American diplomat (1919–2014)

Charles Warren Hostler (December 12, 1919 – September 28, 2014) was an American diplomat. He served as the U.S. Ambassador to Bahrain from 1989 to 1993, as a political appointee. He also served as a colonel in the United States Air Force, an executive with McDonnell Douglas and adjunct professor of political science at San Diego State University.

==Life and career==
Hostler earned a Legion of Merit award from the U.S. and a French Legion of Honor as a result of his service in World War II as a military intelligence officer. He credits his tenure at the Office of Strategic Services (OSS, the forerunner to the Central Intelligence Agency) with teaching him "how to survive and helped me excel".

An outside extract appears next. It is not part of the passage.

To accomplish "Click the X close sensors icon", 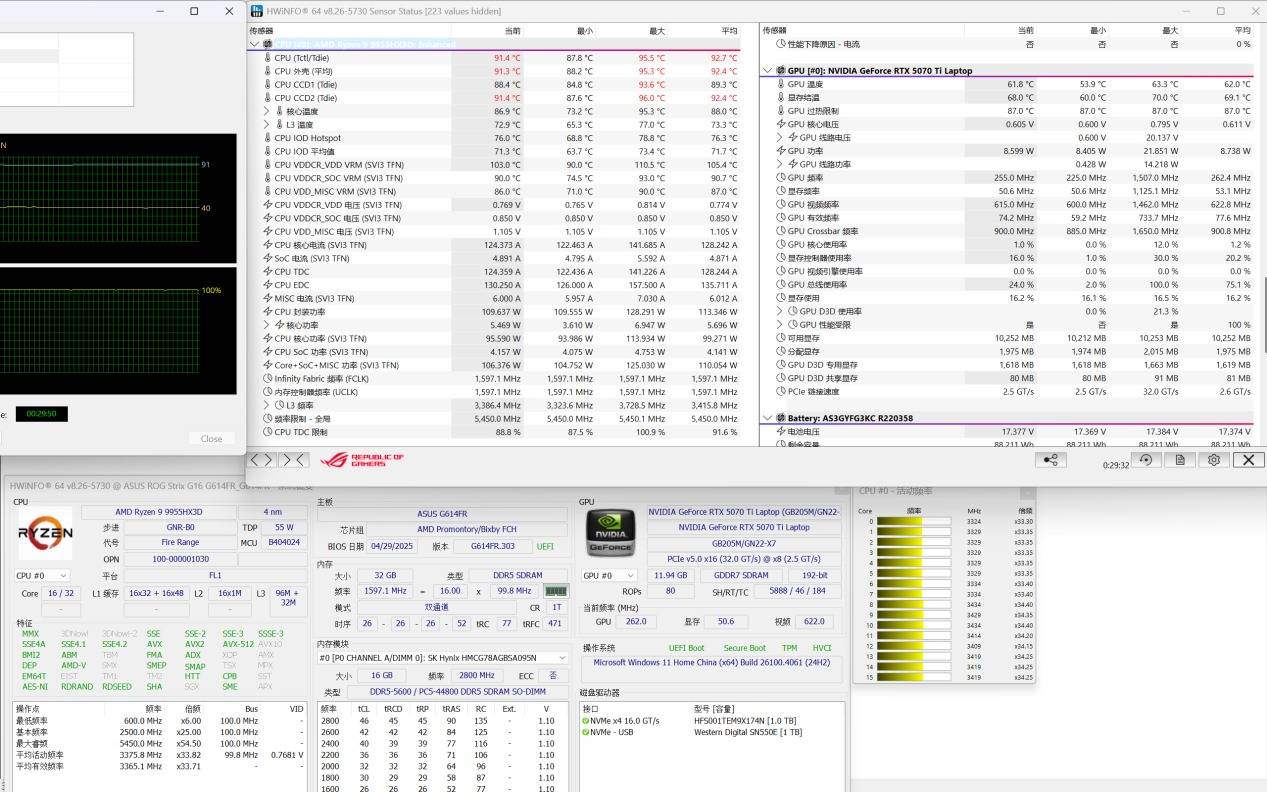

Hostler joined the Reserve Officers' Training Corps (ROTC) to help pay for college at UCLA. He went on active duty when he graduated in 1942. He worked for the OSS, in part because he was fluent in French. He was assigned to work with the French resistance and root out collaborators. He landed at Utah Beach on D-Day. When Paris was liberated, he went to Romania to smuggle out pro-democracy leaders. In the early days of the Cold War, he "helped train the air intelligence unit of the Turkish military and also served as U.S. military attache in Lebanon, Jordan and Cyprus."

Stateside, he continued his education, earning a master's and doctorate in political science from Georgetown University and a master’s in Middle Eastern studies from the American University in Beirut. Hostler also served as a long-time public member appointee to San Diego County's Local Agency Formation Commission (LAFCO) and served as their Chair in overseeing the incorporation of Poway and Santee, which were subsequently approved by voters in 1980. A student center for sports, health, and wellbeing at the American University of Beirut was erected in his name in 2008. Hostler lived in Coronado, California with his wife when he died from cardiac arrest at a San Diego naval hospital on September 28, 2014, at the age of 94.